Over the past five years, only 1,230 federal prosecutions were initiated against human traffickers, representing less than 3% of total cases reported to the National Human Trafficking Hotline. At the same time, survivors are too often criminalized for the crimes committed against them. Nineteen states can still arrest and charge youth survivors with the crime of prostitution despite being a victim of child sex trafficking.
That’s right: despite growing consensus that a child cannot be a prostitute, there are still states and legislators who believe that a minor can willingly and consensually engage in commercial sex. And Black children bear the brunt of these arrests, disproportionately making up nearly 58% of all juvenile prostitution arrests.
What Next? Life After “The Life”
Human trafficking is a lifetime cost for survivors, especially for women and children of color. Yet, very few ask what comes after “the rescue.” What happens after the dust settles and a survivor, against all odds, is able to imagine their future beyond the shelter and trauma support group? Or even years after they have started down their road to recovery? According to one nonprofit executive, many in the human trafficking community shy away from the notion of the rescue “because it doesn’t give merit to the process that is at play when a trafficking victim exist the Life.”
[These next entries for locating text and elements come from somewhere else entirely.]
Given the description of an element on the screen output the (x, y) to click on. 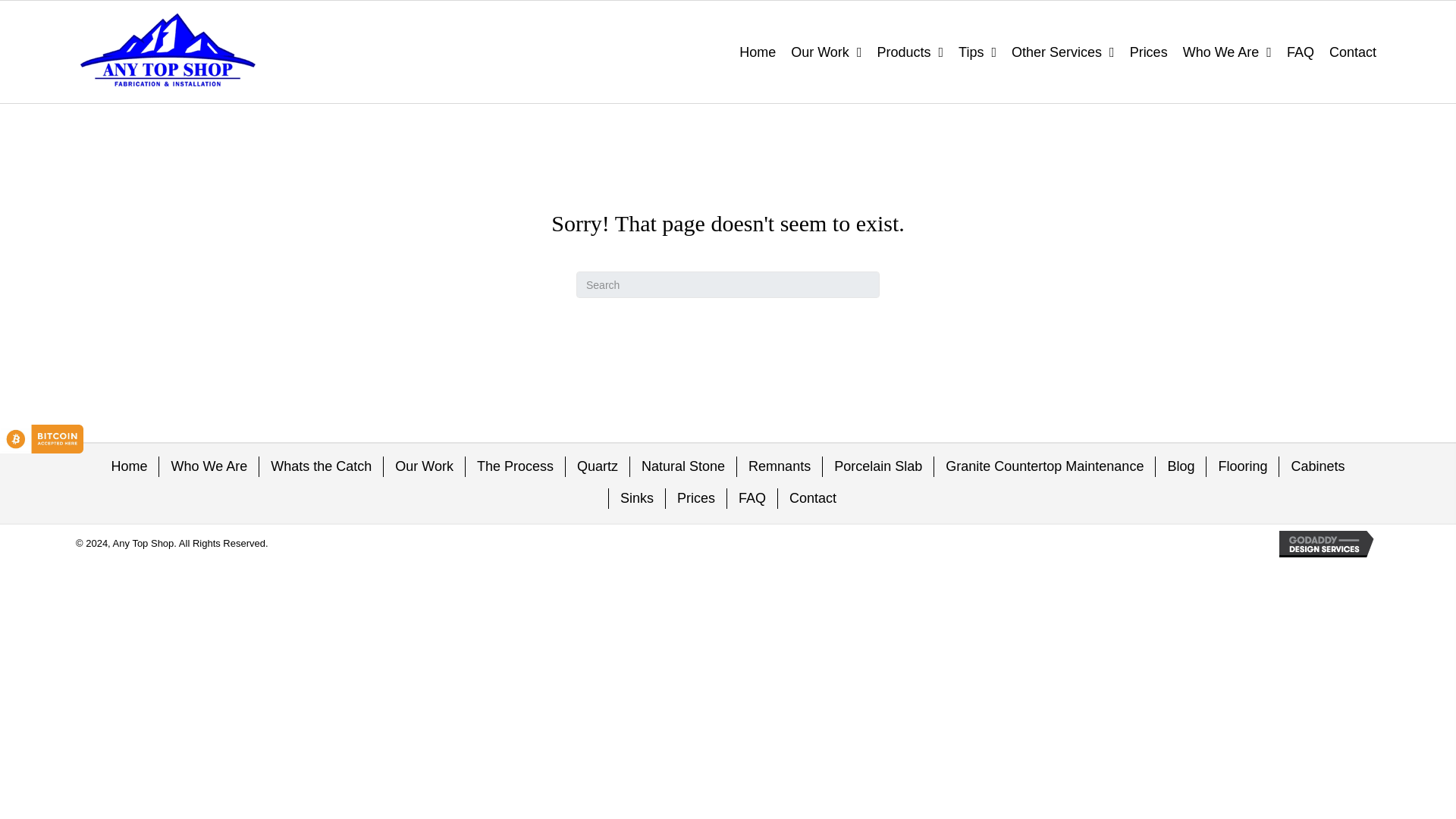
Home (757, 51)
btc (41, 439)
FAQ (1300, 51)
Other Services (1063, 51)
Type and press Enter to search. (727, 284)
Our Work (825, 51)
Prices (1148, 51)
1 (167, 51)
Who We Are (1226, 51)
Tips (976, 51)
Contact (1352, 51)
Products (909, 51)
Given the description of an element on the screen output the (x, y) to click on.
At AnnieCannons, we recognize that survivors face insurmountable barriers to sustainable recovery that are impacted by a lifetime of multiple victimizations. We know that trauma is not a one-time event, and a return to a pre-trafficking “normal” only perpetuates the violence and discrimination that created opportunities for their exploitation in the first place. We aim to permanently break this cycle by unlocking the talents, brilliance, ingenuity and perseverance that survivors already possess, yet are largely overlooked.
We see this potential, and work hand-in-hand with survivors in our program, on our team, and in our workplace to leverage their abilities and gain the economic power they deserve. In doing so, we are also challenging the status quo that discriminates against survivors, women and minorities in the workplace, demanding a new improved normal that is built on inclusion and diversity.
How YOU Can Help
Human trafficking is a global problem that requires a global solution. Yet, despite the grand scale of this issue, there are simple, everyday ways that we can all fight against modern day slavery. There is a role for everyone to play and together, we can stop human trafficking and demand justice for survivors in this country. Here are a few ways you can help:
- Support frontline workers fighting trafficking and supporting survivors in your community. Human trafficking, racial injustice and gender inequality are mutually-reinforcing when we talk about vulnerability and exploitation. Don’t know where to begin? Start by reaching out to your local shelters and victim services providers to see how you can help. You can also email us at email@example.com to learn more about how you can support survivors.
- Be a mindful consumer. Trafficking bleeds into every global supply chain, from the clothes you wear to the food you eat. Support socially responsible businesses and demand social responsibility from businesses in your community. Visit KnowTheChain to see which industries and companies are working to eliminate slavery from their products.
- Contact your government representatives in the U.S. Senate and U.S. House of Representatives to support bills to fund America’s anti-trafficking initiatives.
- Most importantly, use your platform and your social advantage to fight alongside survivors and amplify their voices. Allyship is needed now, more than ever.